▸ Exercise instructions: Below are records that hold pictures; write out only the lines from their start through the line with "Image resolution: width=949", exactly, and drop the pictures.
───── Source records ─────
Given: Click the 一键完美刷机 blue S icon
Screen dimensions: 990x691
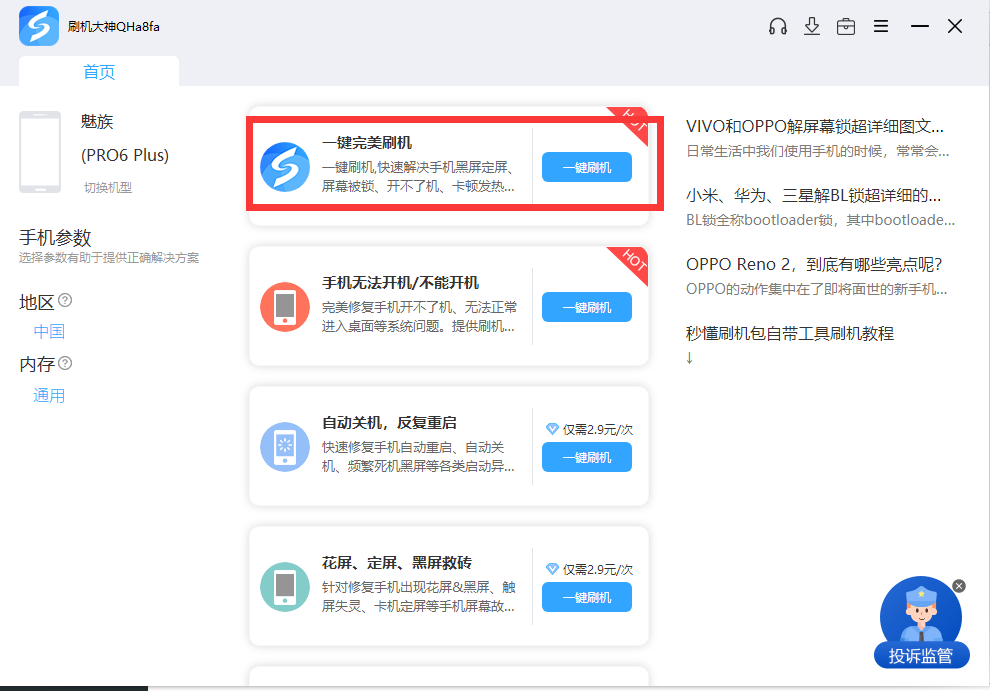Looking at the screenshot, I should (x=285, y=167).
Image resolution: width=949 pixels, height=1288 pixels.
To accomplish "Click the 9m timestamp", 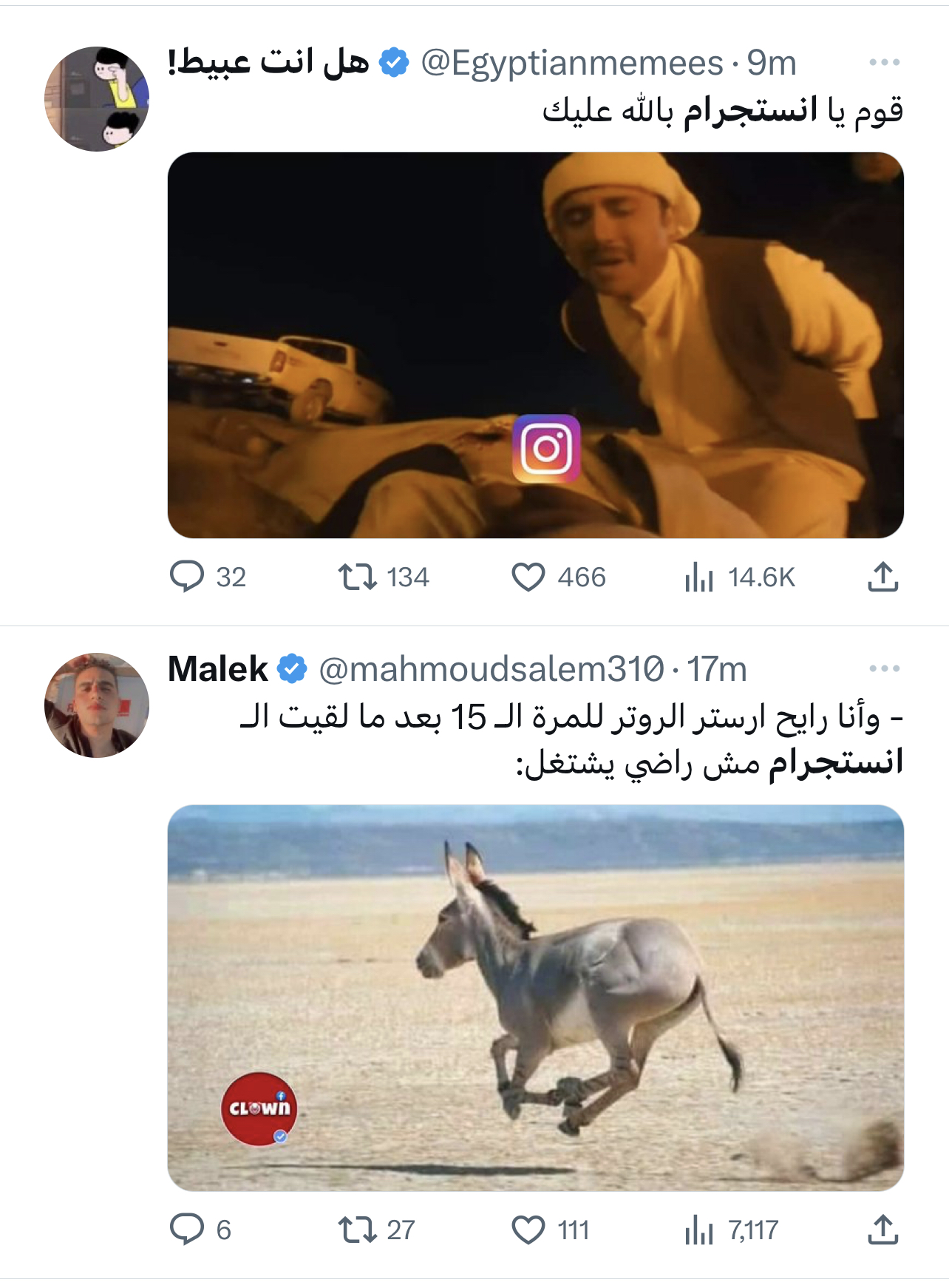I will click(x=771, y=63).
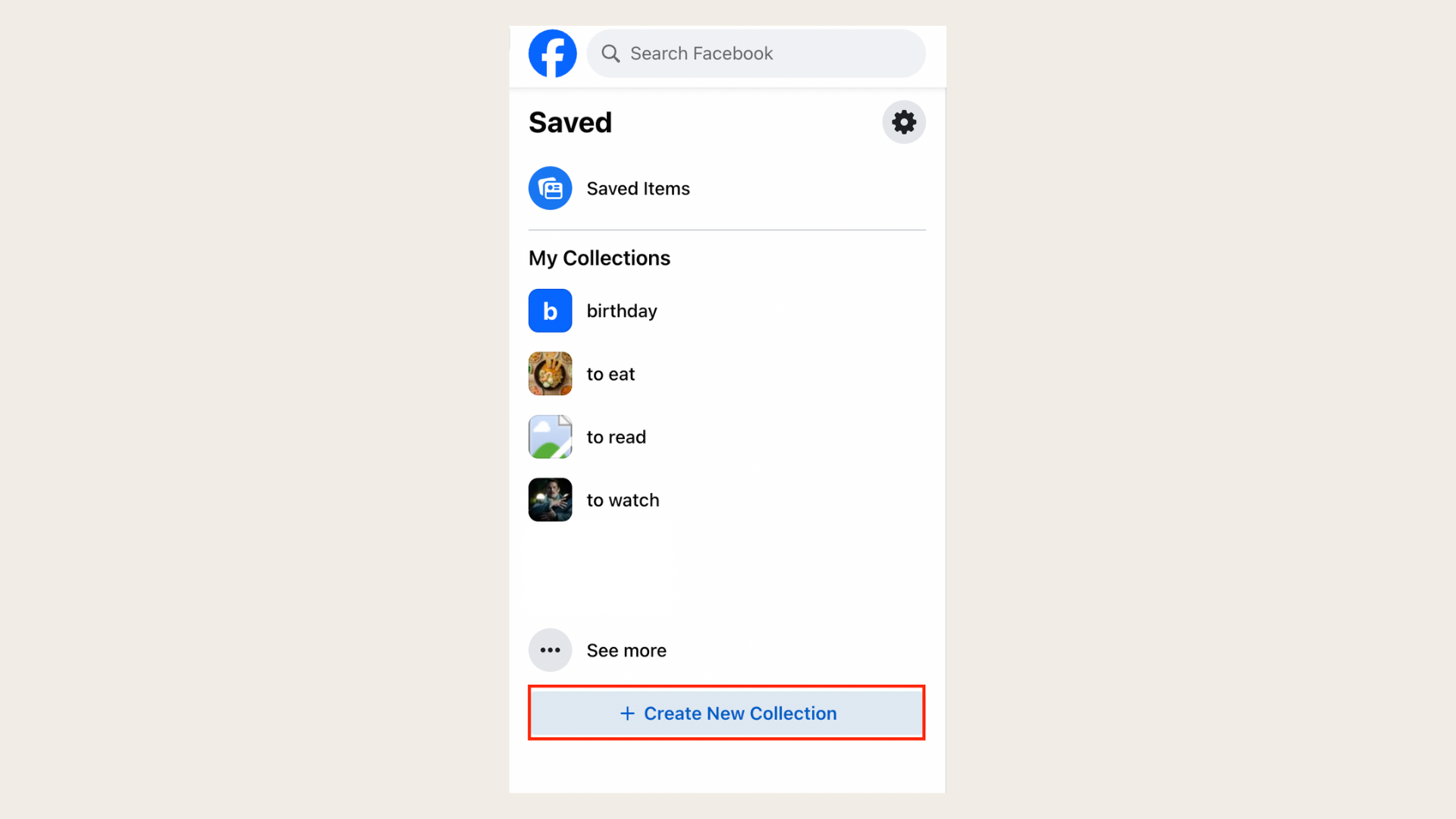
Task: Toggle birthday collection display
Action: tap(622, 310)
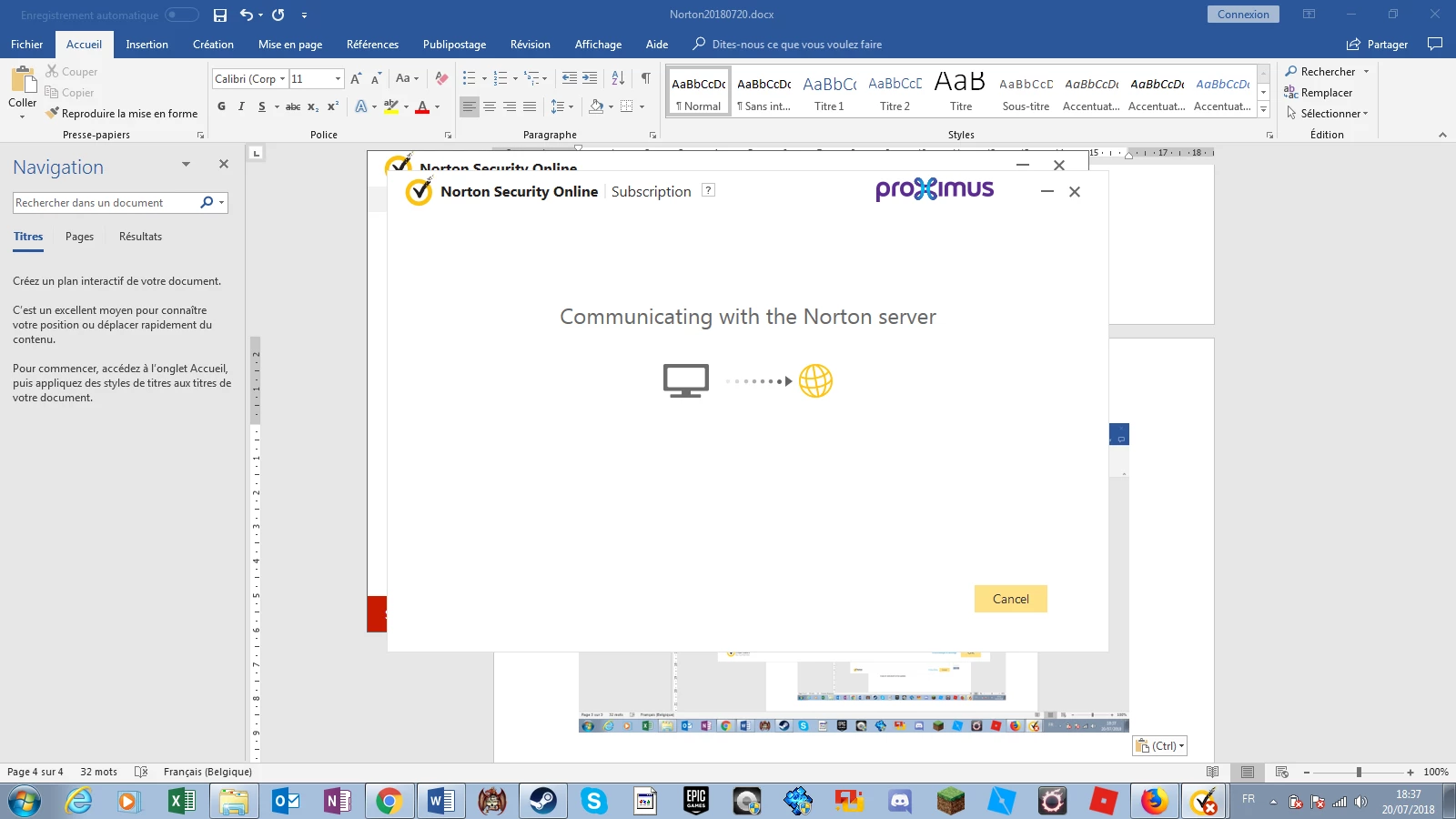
─────
▸ Exercise result:
Given: Click the 一键完美刷机 blue S icon
Screen dimensions: 990x691
Looking at the screenshot, I should (x=285, y=167).
Image resolution: width=949 pixels, height=1288 pixels.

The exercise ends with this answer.